* **YOUR ASSIGNMENT**
Print the listing exactly.

Top of RAW DATA

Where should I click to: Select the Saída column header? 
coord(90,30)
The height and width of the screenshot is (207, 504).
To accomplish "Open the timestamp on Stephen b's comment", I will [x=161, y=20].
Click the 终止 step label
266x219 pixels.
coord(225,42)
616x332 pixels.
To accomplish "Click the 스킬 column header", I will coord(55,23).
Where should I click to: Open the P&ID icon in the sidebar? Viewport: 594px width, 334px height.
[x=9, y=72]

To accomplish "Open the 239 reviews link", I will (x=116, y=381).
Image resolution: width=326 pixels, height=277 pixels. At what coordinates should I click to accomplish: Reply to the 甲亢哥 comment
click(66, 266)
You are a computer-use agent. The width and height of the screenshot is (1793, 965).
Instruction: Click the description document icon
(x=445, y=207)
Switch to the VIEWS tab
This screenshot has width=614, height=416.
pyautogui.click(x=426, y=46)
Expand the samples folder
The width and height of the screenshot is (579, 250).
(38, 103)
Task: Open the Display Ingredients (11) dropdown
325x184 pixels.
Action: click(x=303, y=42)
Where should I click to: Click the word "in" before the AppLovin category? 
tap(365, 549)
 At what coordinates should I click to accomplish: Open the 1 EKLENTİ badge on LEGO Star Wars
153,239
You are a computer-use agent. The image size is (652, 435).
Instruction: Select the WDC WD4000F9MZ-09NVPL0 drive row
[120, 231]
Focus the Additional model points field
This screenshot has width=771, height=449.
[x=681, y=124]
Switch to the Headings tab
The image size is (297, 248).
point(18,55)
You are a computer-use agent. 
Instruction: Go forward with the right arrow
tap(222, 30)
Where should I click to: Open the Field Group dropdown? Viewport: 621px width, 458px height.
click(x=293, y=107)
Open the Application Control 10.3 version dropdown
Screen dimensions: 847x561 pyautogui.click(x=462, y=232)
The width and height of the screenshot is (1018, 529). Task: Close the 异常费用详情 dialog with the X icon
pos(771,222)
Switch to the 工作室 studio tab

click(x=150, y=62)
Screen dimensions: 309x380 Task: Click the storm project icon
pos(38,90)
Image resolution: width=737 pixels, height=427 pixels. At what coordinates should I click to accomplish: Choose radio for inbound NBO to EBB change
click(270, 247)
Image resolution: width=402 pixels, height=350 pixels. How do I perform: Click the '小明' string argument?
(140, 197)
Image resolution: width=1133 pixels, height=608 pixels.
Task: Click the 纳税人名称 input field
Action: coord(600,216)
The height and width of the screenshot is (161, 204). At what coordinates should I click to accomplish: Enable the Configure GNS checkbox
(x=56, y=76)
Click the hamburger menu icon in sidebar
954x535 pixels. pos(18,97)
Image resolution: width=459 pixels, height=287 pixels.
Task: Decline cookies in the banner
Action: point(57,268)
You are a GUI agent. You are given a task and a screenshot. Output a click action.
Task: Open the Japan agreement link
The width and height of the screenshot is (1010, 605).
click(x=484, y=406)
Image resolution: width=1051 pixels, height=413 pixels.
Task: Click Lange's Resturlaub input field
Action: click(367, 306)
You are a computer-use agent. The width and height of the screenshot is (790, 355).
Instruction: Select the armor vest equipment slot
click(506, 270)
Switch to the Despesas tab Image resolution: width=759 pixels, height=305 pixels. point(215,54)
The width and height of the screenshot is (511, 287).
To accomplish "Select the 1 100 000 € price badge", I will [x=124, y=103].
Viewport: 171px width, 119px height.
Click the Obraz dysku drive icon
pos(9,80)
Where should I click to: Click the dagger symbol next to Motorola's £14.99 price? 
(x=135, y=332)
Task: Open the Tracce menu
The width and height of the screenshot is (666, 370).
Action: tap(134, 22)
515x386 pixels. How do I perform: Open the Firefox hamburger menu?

Bottom of RAW DATA

* **RESPONSE TO THE EXERCISE**
Where should I click to: Select the Saída column header? 
coord(90,30)
The height and width of the screenshot is (207, 504).
To accomplish "Open the timestamp on Stephen b's comment", I will [x=161, y=20].
Click the 终止 step label
266x219 pixels.
coord(225,42)
616x332 pixels.
To accomplish "Click the 스킬 column header", I will coord(55,23).
Where should I click to: Open the P&ID icon in the sidebar? Viewport: 594px width, 334px height.
[x=9, y=72]

To accomplish "Open the 239 reviews link", I will (x=116, y=381).
Image resolution: width=326 pixels, height=277 pixels. At what coordinates should I click to accomplish: Reply to the 甲亢哥 comment
click(66, 266)
You are a computer-use agent. The width and height of the screenshot is (1793, 965).
Instruction: Click the description document icon
(x=445, y=207)
Switch to the VIEWS tab
This screenshot has width=614, height=416.
pyautogui.click(x=426, y=46)
Expand the samples folder
The width and height of the screenshot is (579, 250).
(38, 103)
Task: Open the Display Ingredients (11) dropdown
325x184 pixels.
Action: click(x=303, y=42)
Where should I click to: Click the word "in" before the AppLovin category? 
tap(365, 549)
 At what coordinates should I click to accomplish: Open the 1 EKLENTİ badge on LEGO Star Wars
153,239
You are a computer-use agent. The image size is (652, 435).
Instruction: Select the WDC WD4000F9MZ-09NVPL0 drive row
[120, 231]
Focus the Additional model points field
This screenshot has width=771, height=449.
[x=681, y=124]
Switch to the Headings tab
The image size is (297, 248).
point(18,55)
You are a computer-use agent. 
Instruction: Go forward with the right arrow
tap(222, 30)
Where should I click to: Open the Field Group dropdown? Viewport: 621px width, 458px height.
click(x=293, y=107)
Open the Application Control 10.3 version dropdown
Screen dimensions: 847x561 pyautogui.click(x=462, y=232)
The width and height of the screenshot is (1018, 529). Task: Close the 异常费用详情 dialog with the X icon
pos(771,222)
Switch to the 工作室 studio tab

click(x=150, y=62)
Screen dimensions: 309x380 Task: Click the storm project icon
pos(38,90)
Image resolution: width=737 pixels, height=427 pixels. At what coordinates should I click to accomplish: Choose radio for inbound NBO to EBB change
click(270, 247)
Image resolution: width=402 pixels, height=350 pixels. How do I perform: Click the '小明' string argument?
(140, 197)
Image resolution: width=1133 pixels, height=608 pixels.
Task: Click the 纳税人名称 input field
Action: coord(600,216)
The height and width of the screenshot is (161, 204). At what coordinates should I click to accomplish: Enable the Configure GNS checkbox
(x=56, y=76)
Click the hamburger menu icon in sidebar
954x535 pixels. pos(18,97)
Image resolution: width=459 pixels, height=287 pixels.
Task: Decline cookies in the banner
Action: point(57,268)
You are a GUI agent. You are given a task and a screenshot. Output a click action.
Task: Open the Japan agreement link
The width and height of the screenshot is (1010, 605).
click(x=484, y=406)
Image resolution: width=1051 pixels, height=413 pixels.
Task: Click Lange's Resturlaub input field
Action: click(367, 306)
You are a computer-use agent. The width and height of the screenshot is (790, 355).
Instruction: Select the armor vest equipment slot
click(506, 270)
Switch to the Despesas tab Image resolution: width=759 pixels, height=305 pixels. point(215,54)
The width and height of the screenshot is (511, 287).
To accomplish "Select the 1 100 000 € price badge", I will [x=124, y=103].
Viewport: 171px width, 119px height.
Click the Obraz dysku drive icon
pos(9,80)
Where should I click to: Click the dagger symbol next to Motorola's £14.99 price? 
(x=135, y=332)
Task: Open the Tracce menu
The width and height of the screenshot is (666, 370).
Action: tap(134, 22)
515x386 pixels. How do I perform: Open the Firefox hamburger menu?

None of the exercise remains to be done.